“They’ve developed a market or niche that has really worked out great for them,” says Wilson. “The companies that have found their niche are doing something that’s replicable; they can scale their systems up or down, be nimble and be known as the go-to [company] for that system type.”
“Those companies are doing very, very well, and their limitation is only in looking for people who are right for their organization,” Wilson continues. “They’ve got good investment, good vision, good leaders. Those [firms] all seem to be doing better.”
On the flip side is the “traditional AV system integrator,” Wilson says. “The majority can find work, but they just can’t find the profitable work that isn’t beaten down by too many competitors.” As much as the firms doing well can be credited with making their own luck, many firms in this other group made decisions that cost them.
They’re “the ones who didn’t make the transition into the networked environment that we’re in,” Wilson says. “Those are the ones that I think are struggling the most and they’re trying to figure out how they can keep their margins and keep their labor rates up while they realize their relevance is diminishing by their own self-limiting restraints that they have on their company.”
So, yeah. The market numbers look good. But in the trenches integrators know that growing their businesses in 2015 means an uphill battle.
Glass Half Full: The Numbers
There’s no question that CI Research’s and NSCA’s survey of 137 integrators and consultants reveals an industry in which things are trending positively.
“Right now, it’s looking better,” says K.C. Schwartz, CEO of industry member support group USAV. “The early part of 2014 was really tough and had everybody worried. It seems to have righted itself somewhat and the numbers from the third and fourth quarters seem to support the optimism.”
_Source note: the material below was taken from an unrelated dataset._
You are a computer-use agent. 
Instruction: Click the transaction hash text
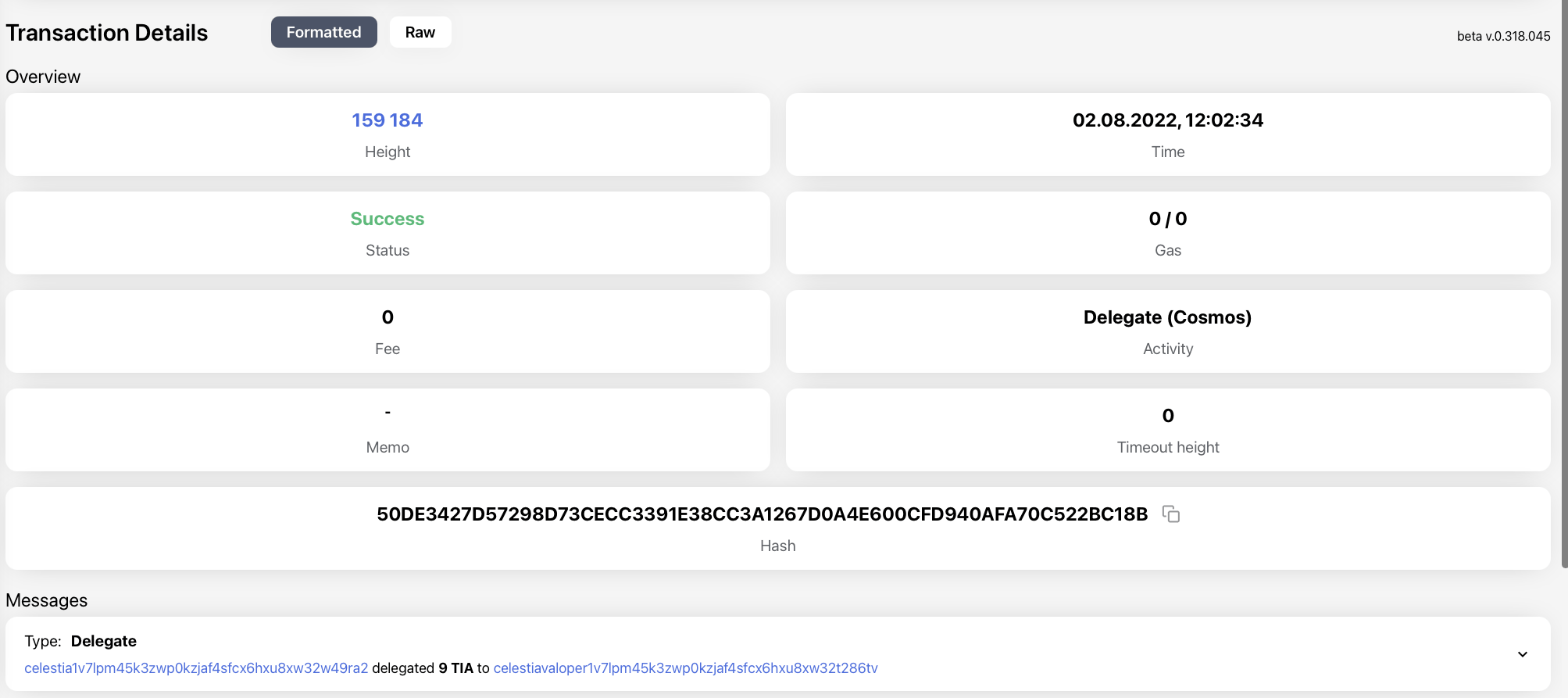[762, 514]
The year ended with 29.3 percent of surveyed integrators estimating that their revenues are up at least 11 percent in 2014. About 40 percent of surveyed integrators say that their in-house project backlog level is higher than it was a year ago, providing some nice momentum entering 2015.
View the results of the 2015 Business Outlook Survey here.
Another good sign is that the positive trend seems to “cross times zones,” according to Chris Miller, executive director of industry member support group PSNI. “If you have a diversified solution set out there, there is business. It appears to be robust across the time zones right now.”
The opportunities appear to span across most vertical markets, too. The corporate market — which is by far the largest customer segment, according to InfoComm, representing 30 percent of the global commercial AV market — is trending upward, according to 52.7 percent of those surveyed by CI Research and NSCA, with only 3.1 percent indicating that the corporate market is down.
The second most positive sector is education with 41.3 percent of respondents indicating that market is up. Only two markets saw roughly the same percentage of respondents indicate that they’re trending “downward” as “upward” — house of worship (HOW) with 18.1 percent down and 19.8 percent up and transportation with 16.5 percent down and 13.6 percent up.
Glass Half Empty: The Challenges
It goes without saying that businesses can’t sit back if they intend to grow and evolve with market demands, but integration industry leaders seem to put an exclamation point on that directive as 2015 begins.
However, it’s at the lean-forward stage when many companies get into trouble by not properly strategizing. Strategic planning for growth should include equal parts technology and business support for that technology.
NSCA’s Wilson spent a lot of time on the road during 2014 talking to integration firms about what he sees as five disruptive business communications technologies — unified communications, BYOD, IP video networks, integration of AV and life-safety systems and the cloud.